[Task inputs]
--- Start ---
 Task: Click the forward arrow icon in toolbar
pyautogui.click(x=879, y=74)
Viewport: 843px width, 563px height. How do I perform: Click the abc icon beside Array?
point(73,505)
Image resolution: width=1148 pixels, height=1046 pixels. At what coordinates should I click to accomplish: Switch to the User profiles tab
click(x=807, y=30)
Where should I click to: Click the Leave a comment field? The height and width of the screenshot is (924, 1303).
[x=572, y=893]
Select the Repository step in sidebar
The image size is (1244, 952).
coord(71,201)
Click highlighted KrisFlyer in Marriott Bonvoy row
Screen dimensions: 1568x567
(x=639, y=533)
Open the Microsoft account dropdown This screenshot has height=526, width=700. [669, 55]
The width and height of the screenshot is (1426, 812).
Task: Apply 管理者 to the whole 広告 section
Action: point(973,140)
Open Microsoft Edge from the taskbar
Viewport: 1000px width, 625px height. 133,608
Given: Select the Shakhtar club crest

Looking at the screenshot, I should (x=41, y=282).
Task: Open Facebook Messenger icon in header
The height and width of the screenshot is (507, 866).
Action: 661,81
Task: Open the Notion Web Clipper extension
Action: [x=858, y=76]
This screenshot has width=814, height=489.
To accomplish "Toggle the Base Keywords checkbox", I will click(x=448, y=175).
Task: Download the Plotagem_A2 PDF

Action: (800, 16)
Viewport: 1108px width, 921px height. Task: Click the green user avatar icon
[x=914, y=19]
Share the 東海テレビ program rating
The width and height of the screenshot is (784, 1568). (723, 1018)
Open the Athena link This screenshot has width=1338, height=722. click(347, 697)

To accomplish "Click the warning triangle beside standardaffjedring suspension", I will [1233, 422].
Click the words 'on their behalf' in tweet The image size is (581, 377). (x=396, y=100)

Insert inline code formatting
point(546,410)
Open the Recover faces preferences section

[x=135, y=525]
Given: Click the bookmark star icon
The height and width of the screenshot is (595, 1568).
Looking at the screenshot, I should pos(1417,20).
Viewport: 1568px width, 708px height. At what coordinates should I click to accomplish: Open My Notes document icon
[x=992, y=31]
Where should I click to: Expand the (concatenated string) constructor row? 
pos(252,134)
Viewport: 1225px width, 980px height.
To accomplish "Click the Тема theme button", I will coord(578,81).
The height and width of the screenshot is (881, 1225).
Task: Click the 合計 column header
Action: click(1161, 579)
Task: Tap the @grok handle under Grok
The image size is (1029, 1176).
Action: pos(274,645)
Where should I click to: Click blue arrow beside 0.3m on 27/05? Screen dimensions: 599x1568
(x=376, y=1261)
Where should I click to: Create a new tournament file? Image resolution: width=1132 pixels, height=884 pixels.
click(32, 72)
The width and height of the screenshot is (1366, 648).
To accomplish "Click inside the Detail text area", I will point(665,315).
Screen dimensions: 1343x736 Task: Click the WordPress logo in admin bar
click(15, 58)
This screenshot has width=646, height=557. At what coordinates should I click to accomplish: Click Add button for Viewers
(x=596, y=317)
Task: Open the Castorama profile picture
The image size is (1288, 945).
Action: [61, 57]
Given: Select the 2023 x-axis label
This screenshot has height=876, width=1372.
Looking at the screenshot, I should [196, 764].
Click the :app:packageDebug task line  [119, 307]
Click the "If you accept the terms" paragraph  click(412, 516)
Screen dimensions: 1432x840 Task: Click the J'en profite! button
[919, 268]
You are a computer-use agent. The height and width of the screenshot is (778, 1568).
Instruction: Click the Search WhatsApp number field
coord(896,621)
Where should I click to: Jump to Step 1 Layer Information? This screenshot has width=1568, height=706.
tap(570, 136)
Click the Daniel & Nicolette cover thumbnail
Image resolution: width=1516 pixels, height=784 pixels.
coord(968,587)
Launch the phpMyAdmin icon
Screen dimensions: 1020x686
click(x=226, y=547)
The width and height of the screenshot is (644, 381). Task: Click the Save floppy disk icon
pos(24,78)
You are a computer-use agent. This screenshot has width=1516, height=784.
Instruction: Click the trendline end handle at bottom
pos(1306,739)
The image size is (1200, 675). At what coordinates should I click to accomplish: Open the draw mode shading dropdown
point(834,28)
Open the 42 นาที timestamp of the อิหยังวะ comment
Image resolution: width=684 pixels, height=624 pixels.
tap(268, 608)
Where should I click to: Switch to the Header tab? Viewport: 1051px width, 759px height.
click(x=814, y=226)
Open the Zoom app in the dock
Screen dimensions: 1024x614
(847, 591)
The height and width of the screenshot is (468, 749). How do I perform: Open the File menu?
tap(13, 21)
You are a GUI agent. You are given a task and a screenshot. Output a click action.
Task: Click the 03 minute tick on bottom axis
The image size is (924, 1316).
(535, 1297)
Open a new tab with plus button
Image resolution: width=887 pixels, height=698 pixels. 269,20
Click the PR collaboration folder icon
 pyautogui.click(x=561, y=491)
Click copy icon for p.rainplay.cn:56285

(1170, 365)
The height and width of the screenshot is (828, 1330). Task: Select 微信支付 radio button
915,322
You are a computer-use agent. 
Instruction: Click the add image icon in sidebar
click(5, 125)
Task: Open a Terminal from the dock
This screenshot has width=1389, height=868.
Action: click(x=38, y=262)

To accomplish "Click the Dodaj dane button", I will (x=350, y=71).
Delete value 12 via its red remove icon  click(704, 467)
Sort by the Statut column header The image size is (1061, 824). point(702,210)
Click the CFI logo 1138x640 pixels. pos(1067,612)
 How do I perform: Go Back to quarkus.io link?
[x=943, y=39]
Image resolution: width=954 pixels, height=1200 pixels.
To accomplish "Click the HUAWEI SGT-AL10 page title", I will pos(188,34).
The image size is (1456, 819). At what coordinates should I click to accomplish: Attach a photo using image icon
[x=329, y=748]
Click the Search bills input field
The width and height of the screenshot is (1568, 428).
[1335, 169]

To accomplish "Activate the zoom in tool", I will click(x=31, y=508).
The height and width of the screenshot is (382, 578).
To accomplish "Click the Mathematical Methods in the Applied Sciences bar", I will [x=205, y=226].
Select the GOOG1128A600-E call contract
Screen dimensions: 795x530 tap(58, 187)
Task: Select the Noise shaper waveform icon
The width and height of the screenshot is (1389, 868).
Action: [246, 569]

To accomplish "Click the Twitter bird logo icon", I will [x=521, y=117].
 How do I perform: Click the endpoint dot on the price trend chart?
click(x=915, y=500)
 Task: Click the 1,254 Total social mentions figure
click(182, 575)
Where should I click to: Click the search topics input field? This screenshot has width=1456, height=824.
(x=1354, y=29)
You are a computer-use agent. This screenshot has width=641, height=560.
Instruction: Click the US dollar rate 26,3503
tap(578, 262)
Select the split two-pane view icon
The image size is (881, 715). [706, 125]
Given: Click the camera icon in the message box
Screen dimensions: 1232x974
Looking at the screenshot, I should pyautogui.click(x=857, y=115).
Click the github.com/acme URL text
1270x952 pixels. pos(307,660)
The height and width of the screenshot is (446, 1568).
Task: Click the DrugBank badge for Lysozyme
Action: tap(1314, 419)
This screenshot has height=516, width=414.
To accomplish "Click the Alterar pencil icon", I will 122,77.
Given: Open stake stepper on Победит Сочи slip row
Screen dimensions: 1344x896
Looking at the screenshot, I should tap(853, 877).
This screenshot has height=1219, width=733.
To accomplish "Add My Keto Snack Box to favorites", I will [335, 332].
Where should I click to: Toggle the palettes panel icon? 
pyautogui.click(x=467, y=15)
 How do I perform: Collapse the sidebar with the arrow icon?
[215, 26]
--- End ---
Extract the lines of the records starting at the line containing "has width=641, height=560." and ending at the line containing "will [335, 332].", reproducing them verbatim.

[Full solution]
You are a computer-use agent. This screenshot has width=641, height=560.
Instruction: Click the US dollar rate 26,3503
tap(578, 262)
Select the split two-pane view icon
The image size is (881, 715). [706, 125]
Given: Click the camera icon in the message box
Screen dimensions: 1232x974
Looking at the screenshot, I should pyautogui.click(x=857, y=115).
Click the github.com/acme URL text
1270x952 pixels. pos(307,660)
The height and width of the screenshot is (446, 1568).
Task: Click the DrugBank badge for Lysozyme
Action: tap(1314, 419)
This screenshot has height=516, width=414.
To accomplish "Click the Alterar pencil icon", I will 122,77.
Given: Open stake stepper on Победит Сочи slip row
Screen dimensions: 1344x896
Looking at the screenshot, I should tap(853, 877).
This screenshot has height=1219, width=733.
To accomplish "Add My Keto Snack Box to favorites", I will [335, 332].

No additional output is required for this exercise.